Wednesday, April 23, 2008

Guwahati: flourishing arms bazaar for northeast rebels

Assam’s main city of Guwahati is turning out to be a flourishing bazaar for trading arms and explosives with frontline separatist groups from the northeast offering a ready market to scores of gunrunners, officials said.

Police and intelligence officials say weapons syndicates have of late stepped up their activities by using Guwahati to smuggle arms and explosives to at least 30-odd rebel armies operating in the region.

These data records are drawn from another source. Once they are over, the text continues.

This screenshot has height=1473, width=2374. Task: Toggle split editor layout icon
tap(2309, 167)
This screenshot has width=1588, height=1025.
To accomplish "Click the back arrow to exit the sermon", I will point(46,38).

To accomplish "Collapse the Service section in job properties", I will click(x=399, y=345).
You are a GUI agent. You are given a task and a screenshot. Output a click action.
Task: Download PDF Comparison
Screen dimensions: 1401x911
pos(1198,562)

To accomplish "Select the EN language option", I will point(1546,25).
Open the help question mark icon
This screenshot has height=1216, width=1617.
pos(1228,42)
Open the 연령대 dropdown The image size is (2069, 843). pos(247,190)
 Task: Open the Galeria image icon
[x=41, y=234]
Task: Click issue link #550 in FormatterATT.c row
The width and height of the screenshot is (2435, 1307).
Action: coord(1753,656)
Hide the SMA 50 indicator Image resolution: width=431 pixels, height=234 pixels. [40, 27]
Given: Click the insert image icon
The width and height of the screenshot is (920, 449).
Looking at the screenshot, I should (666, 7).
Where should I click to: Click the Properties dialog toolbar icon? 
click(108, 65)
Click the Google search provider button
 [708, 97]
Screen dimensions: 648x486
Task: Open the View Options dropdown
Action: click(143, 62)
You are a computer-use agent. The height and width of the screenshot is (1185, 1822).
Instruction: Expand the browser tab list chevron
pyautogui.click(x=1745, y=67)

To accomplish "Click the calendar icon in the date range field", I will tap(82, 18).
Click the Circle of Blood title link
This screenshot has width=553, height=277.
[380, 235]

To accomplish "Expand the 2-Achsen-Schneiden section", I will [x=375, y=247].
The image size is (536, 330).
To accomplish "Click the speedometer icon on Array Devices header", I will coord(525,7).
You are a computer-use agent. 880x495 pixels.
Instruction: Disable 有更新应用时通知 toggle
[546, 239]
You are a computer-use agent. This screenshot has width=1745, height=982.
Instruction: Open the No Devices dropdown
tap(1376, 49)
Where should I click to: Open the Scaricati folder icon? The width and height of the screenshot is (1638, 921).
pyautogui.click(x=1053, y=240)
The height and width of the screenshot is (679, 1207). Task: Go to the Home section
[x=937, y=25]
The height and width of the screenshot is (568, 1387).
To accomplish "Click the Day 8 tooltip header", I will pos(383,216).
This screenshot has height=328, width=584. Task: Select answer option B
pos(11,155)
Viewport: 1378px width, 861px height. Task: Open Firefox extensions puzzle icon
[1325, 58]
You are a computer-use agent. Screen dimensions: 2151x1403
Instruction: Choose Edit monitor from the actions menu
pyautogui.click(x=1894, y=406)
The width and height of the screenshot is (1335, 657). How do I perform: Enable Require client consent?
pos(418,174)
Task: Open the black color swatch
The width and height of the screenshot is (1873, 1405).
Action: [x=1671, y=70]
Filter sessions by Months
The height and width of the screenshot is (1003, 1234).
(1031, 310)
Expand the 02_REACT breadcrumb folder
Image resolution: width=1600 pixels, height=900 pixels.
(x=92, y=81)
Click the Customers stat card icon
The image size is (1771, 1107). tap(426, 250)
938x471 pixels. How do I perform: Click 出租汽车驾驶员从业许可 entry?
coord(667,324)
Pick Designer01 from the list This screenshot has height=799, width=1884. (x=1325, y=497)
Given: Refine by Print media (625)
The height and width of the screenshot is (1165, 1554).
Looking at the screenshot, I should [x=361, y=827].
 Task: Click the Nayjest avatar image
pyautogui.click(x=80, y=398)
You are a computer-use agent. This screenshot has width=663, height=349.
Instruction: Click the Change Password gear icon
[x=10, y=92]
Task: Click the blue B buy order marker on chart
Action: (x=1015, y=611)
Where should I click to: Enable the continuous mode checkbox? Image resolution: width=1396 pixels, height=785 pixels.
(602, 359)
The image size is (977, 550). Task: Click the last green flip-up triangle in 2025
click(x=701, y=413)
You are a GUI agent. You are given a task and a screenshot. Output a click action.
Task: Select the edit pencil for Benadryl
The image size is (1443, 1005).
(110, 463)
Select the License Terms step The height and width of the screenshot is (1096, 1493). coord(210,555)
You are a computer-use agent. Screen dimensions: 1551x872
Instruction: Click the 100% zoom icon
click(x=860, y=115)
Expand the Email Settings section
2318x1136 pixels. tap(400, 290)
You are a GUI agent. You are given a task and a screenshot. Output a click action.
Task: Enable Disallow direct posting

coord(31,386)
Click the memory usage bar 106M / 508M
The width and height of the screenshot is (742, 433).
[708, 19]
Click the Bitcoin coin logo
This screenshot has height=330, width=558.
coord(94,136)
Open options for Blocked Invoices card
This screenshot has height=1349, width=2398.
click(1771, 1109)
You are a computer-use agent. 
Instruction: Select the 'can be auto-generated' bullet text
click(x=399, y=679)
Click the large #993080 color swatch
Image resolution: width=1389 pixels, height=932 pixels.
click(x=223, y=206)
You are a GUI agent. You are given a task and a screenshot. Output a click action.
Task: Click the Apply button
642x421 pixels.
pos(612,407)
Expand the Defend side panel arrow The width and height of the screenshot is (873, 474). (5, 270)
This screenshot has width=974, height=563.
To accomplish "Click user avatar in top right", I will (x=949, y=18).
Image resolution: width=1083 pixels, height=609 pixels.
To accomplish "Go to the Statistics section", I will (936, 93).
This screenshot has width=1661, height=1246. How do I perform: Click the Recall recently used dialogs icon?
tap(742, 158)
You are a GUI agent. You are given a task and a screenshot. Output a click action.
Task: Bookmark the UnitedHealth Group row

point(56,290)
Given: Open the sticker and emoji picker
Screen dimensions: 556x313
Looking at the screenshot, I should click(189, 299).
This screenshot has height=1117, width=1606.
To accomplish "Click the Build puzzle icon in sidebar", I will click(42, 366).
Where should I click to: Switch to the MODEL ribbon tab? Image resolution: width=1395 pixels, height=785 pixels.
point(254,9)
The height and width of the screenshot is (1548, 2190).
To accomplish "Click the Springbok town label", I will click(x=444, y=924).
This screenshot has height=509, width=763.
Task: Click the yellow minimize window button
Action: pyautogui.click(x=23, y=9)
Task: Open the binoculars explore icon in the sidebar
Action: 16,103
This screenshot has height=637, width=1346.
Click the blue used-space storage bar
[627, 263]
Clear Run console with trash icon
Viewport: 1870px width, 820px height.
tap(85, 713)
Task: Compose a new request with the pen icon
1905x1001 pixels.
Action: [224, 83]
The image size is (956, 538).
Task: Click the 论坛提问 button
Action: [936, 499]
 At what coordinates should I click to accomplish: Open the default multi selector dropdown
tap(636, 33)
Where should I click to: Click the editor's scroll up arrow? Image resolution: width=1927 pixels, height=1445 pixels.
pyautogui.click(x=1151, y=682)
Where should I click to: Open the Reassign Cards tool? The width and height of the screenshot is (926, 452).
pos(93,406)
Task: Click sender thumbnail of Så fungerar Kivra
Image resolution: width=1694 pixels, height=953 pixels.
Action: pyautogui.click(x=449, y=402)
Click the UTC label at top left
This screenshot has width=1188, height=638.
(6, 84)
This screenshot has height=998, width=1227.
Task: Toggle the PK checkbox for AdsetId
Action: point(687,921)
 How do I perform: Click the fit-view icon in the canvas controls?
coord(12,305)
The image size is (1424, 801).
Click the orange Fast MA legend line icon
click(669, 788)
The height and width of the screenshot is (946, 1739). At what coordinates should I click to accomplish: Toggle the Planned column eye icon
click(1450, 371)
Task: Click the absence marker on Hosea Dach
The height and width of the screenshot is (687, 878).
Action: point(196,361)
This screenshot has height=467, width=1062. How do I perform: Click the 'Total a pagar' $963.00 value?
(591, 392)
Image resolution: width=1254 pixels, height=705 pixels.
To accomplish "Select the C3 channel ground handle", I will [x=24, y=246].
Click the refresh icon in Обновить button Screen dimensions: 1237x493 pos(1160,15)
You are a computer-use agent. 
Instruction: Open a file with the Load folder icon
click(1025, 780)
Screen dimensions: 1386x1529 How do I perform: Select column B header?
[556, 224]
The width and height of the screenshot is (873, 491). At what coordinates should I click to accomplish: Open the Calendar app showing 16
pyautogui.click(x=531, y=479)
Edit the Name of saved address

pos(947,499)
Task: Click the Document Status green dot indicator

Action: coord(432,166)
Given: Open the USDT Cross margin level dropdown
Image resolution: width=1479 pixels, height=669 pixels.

The reports got credence when police Sunday seized 10 Programmable Time Explosive Devices (PTED) from a cargo counter of a private transport operator in the heart of Guwahati city.

‘The PTEDs were meant for the ULFA (United Liberation Front of Asom) and was headed to Kakopathar in eastern Assam through the Network Travels cargo,’ said city police spokesman Debojit Deuri.

The explosive devices were stacked in a packet and booked through the Network Travels cargo section under the guise of sending a parcel containing consumables.

A police official investigating the case said gunrunners brought in the explosive devices from Bangladesh via Meghalaya to Guwahati en route to eastern Assam.

‘In recent months we had seized a large cache of weapons and other explosives in and around Guwahati. While some of the seized weapons were for the ULFA, there are possibilities that some of the consignments could be for other militant outfits active in the northeast,’ an intelligence official said requesting anonymity.

The porous international borders, thick with forests, along the northeastern states of Assam, Mizoram, Nagaland, Manipur and Tripura have been used by the illegal weapons syndicate to smuggle small and medium arms and ammunition, besides explosives, to northeastern militant groups.

‘Gunrunners are very much active and busy along the border areas with militant groups from the northeastern region being the main buyers,’ an army commander engaged in counter-insurgency operations in the northeast told IANS requesting anonymity.

India and Bangladesh share a 4,095-km-long border, of which the northeastern states account for more than half. Over 70 percent of the border is unfenced with concrete pillars separating the two countries.

India shares a 1,600-km unfenced border with Myanmar.

‘We are now working for greater synergy between the police forces in the northeastern states to curb such activities of the gunrunners,’ a senior Assam police official said.

The region’s separatist groups have long purchased arms from the port town of Cox’s Bazaar in Bangladesh.

The Bangladesh police in 2006 seized a huge cache of weapons from the Chittagong Hill Tracts with both Indian and Bangladeshi authorities suspecting the consignment was meant for at least four separatist groups in Assam, Manipur and Nagaland.

Bangladeshi authorities said the seizures were estimated between $4.5 million and $7 million and included around 20,000 automatic and semi automatic rifles, among them Kalashnikov assault rifles, rocket propelled grenade (RPG) launchers, hand grenades and other small arms.

‘Almost all the underground groups in the northeast purchase weapons at a very cheap price from gunrunners in the border areas, especially Bangladesh. You can buy everything including missiles,’ Kughalo Mulatonu, a senior rebel leader of the S.S. Khaplang faction of the National Socialist Council of Nagaland (NSCN), told IANS by telephone from somewhere in Nagaland.

‘Some of the big underground groups often act as brokers between smaller outfits and the gunrunners for finalising arms’ deals.’

Most of the weapons, including AK-47 and AK-56 assault rifles, mortars, 40mm rocket launchers, pistols, revolvers and grenades come via the Arakans - a mountainous area in Myanmar - from parts of Thailand and Cambodia.

The arms consignments are often routed by sea through the Bay of Bengal to its destination in the Arakan forest in Myanmar, which is across Mizoram, before making their way to a myriad of rebel armies active in the northeast.

The area is controlled by Arakan insurgent groups opposed to the military junta in Yangon. Intelligence officials in the region have confirmed the presence of sophisticated range of weapons with militant groups in the northeast, including surface-to-air missile.